#### [Problem requirements]
Reproduce every item below word for word, with no changes.

>> START Material for this task

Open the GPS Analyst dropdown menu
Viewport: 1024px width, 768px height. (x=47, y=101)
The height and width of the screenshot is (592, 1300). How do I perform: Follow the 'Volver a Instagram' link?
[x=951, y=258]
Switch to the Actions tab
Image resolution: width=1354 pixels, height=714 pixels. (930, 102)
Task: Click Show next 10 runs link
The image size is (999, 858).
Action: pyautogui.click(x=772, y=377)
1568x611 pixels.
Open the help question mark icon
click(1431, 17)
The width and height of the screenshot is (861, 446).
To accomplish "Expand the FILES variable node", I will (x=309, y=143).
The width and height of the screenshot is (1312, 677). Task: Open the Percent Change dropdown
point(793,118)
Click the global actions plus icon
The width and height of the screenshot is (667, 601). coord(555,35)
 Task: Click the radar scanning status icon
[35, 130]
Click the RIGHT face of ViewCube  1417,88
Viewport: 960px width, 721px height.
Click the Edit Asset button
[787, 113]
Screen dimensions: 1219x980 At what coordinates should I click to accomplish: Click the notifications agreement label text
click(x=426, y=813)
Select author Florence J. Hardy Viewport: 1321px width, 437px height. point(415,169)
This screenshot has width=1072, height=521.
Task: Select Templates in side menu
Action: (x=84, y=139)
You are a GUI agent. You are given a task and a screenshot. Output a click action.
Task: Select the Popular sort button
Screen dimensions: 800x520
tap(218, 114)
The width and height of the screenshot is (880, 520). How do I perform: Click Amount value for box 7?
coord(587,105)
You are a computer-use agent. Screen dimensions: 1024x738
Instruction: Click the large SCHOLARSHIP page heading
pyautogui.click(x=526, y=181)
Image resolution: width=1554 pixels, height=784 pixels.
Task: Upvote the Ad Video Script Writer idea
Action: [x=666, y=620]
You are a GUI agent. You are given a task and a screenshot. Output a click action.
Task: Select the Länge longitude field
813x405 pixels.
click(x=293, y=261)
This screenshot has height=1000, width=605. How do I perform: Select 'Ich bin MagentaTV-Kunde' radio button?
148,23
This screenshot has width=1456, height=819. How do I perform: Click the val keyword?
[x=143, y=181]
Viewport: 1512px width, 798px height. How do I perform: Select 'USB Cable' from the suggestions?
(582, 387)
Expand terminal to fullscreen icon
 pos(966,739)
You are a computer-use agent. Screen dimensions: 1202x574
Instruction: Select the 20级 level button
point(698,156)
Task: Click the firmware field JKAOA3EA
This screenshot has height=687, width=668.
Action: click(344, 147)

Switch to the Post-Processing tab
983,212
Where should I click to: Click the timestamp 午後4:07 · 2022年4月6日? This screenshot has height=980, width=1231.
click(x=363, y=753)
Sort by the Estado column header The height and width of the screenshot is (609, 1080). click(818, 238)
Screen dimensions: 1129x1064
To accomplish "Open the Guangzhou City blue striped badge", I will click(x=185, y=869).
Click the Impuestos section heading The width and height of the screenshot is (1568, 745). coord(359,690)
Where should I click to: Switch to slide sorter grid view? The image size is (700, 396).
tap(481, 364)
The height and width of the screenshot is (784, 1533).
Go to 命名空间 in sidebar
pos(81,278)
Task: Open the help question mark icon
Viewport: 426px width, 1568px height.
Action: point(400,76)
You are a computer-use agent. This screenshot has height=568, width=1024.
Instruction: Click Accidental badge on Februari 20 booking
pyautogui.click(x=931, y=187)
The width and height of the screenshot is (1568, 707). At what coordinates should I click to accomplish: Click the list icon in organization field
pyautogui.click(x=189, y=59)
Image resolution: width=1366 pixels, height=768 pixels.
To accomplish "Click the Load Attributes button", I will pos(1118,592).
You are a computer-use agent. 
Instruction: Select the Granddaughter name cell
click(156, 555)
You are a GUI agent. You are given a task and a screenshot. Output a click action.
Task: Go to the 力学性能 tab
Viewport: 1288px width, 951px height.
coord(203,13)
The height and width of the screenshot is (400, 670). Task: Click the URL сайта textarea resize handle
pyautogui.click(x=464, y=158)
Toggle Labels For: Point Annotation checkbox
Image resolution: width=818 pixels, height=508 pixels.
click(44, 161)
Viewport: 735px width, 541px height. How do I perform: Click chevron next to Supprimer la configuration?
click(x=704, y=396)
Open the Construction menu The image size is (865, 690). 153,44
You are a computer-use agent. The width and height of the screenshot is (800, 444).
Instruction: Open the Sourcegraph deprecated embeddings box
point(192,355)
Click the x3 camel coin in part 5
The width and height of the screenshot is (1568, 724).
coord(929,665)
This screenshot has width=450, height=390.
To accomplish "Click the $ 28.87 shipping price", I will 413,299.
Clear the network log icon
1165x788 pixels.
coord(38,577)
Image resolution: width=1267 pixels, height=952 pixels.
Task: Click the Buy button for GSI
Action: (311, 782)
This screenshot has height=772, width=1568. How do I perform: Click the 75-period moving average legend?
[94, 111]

>> END Material for this task

#### [Response to the exercise]
Open the GPS Analyst dropdown menu
Viewport: 1024px width, 768px height. (x=47, y=101)
The height and width of the screenshot is (592, 1300). How do I perform: Follow the 'Volver a Instagram' link?
[x=951, y=258]
Switch to the Actions tab
Image resolution: width=1354 pixels, height=714 pixels. (930, 102)
Task: Click Show next 10 runs link
The image size is (999, 858).
Action: pyautogui.click(x=772, y=377)
1568x611 pixels.
Open the help question mark icon
click(1431, 17)
The width and height of the screenshot is (861, 446).
To accomplish "Expand the FILES variable node", I will (x=309, y=143).
The width and height of the screenshot is (1312, 677). Task: Open the Percent Change dropdown
point(793,118)
Click the global actions plus icon
The width and height of the screenshot is (667, 601). coord(555,35)
 Task: Click the radar scanning status icon
[35, 130]
Click the RIGHT face of ViewCube  1417,88
Viewport: 960px width, 721px height.
Click the Edit Asset button
[787, 113]
Screen dimensions: 1219x980 At what coordinates should I click to accomplish: Click the notifications agreement label text
click(x=426, y=813)
Select author Florence J. Hardy Viewport: 1321px width, 437px height. point(415,169)
This screenshot has width=1072, height=521.
Task: Select Templates in side menu
Action: (x=84, y=139)
You are a GUI agent. You are given a task and a screenshot. Output a click action.
Task: Select the Popular sort button
Screen dimensions: 800x520
tap(218, 114)
The width and height of the screenshot is (880, 520). How do I perform: Click Amount value for box 7?
coord(587,105)
You are a computer-use agent. Screen dimensions: 1024x738
Instruction: Click the large SCHOLARSHIP page heading
pyautogui.click(x=526, y=181)
Image resolution: width=1554 pixels, height=784 pixels.
Task: Upvote the Ad Video Script Writer idea
Action: [x=666, y=620]
You are a GUI agent. You are given a task and a screenshot. Output a click action.
Task: Select the Länge longitude field
813x405 pixels.
click(x=293, y=261)
This screenshot has height=1000, width=605. How do I perform: Select 'Ich bin MagentaTV-Kunde' radio button?
148,23
This screenshot has width=1456, height=819. How do I perform: Click the val keyword?
[x=143, y=181]
Viewport: 1512px width, 798px height. How do I perform: Select 'USB Cable' from the suggestions?
(582, 387)
Expand terminal to fullscreen icon
 pos(966,739)
You are a computer-use agent. Screen dimensions: 1202x574
Instruction: Select the 20级 level button
point(698,156)
Task: Click the firmware field JKAOA3EA
This screenshot has height=687, width=668.
Action: click(344, 147)

Switch to the Post-Processing tab
983,212
Where should I click to: Click the timestamp 午後4:07 · 2022年4月6日? This screenshot has height=980, width=1231.
click(x=363, y=753)
Sort by the Estado column header The height and width of the screenshot is (609, 1080). click(818, 238)
Screen dimensions: 1129x1064
To accomplish "Open the Guangzhou City blue striped badge", I will click(x=185, y=869).
Click the Impuestos section heading The width and height of the screenshot is (1568, 745). coord(359,690)
Where should I click to: Switch to slide sorter grid view? The image size is (700, 396).
tap(481, 364)
The height and width of the screenshot is (784, 1533).
Go to 命名空间 in sidebar
pos(81,278)
Task: Open the help question mark icon
Viewport: 426px width, 1568px height.
Action: point(400,76)
You are a computer-use agent. This screenshot has height=568, width=1024.
Instruction: Click Accidental badge on Februari 20 booking
pyautogui.click(x=931, y=187)
The width and height of the screenshot is (1568, 707). At what coordinates should I click to accomplish: Click the list icon in organization field
pyautogui.click(x=189, y=59)
Image resolution: width=1366 pixels, height=768 pixels.
To accomplish "Click the Load Attributes button", I will pos(1118,592).
You are a computer-use agent. 
Instruction: Select the Granddaughter name cell
click(156, 555)
You are a GUI agent. You are given a task and a screenshot. Output a click action.
Task: Go to the 力学性能 tab
Viewport: 1288px width, 951px height.
coord(203,13)
The height and width of the screenshot is (400, 670). Task: Click the URL сайта textarea resize handle
pyautogui.click(x=464, y=158)
Toggle Labels For: Point Annotation checkbox
Image resolution: width=818 pixels, height=508 pixels.
click(44, 161)
Viewport: 735px width, 541px height. How do I perform: Click chevron next to Supprimer la configuration?
click(x=704, y=396)
Open the Construction menu The image size is (865, 690). 153,44
You are a computer-use agent. The width and height of the screenshot is (800, 444).
Instruction: Open the Sourcegraph deprecated embeddings box
point(192,355)
Click the x3 camel coin in part 5
The width and height of the screenshot is (1568, 724).
coord(929,665)
This screenshot has width=450, height=390.
To accomplish "Click the $ 28.87 shipping price", I will 413,299.
Clear the network log icon
1165x788 pixels.
coord(38,577)
Image resolution: width=1267 pixels, height=952 pixels.
Task: Click the Buy button for GSI
Action: (311, 782)
This screenshot has height=772, width=1568. How do I perform: Click the 75-period moving average legend?
[94, 111]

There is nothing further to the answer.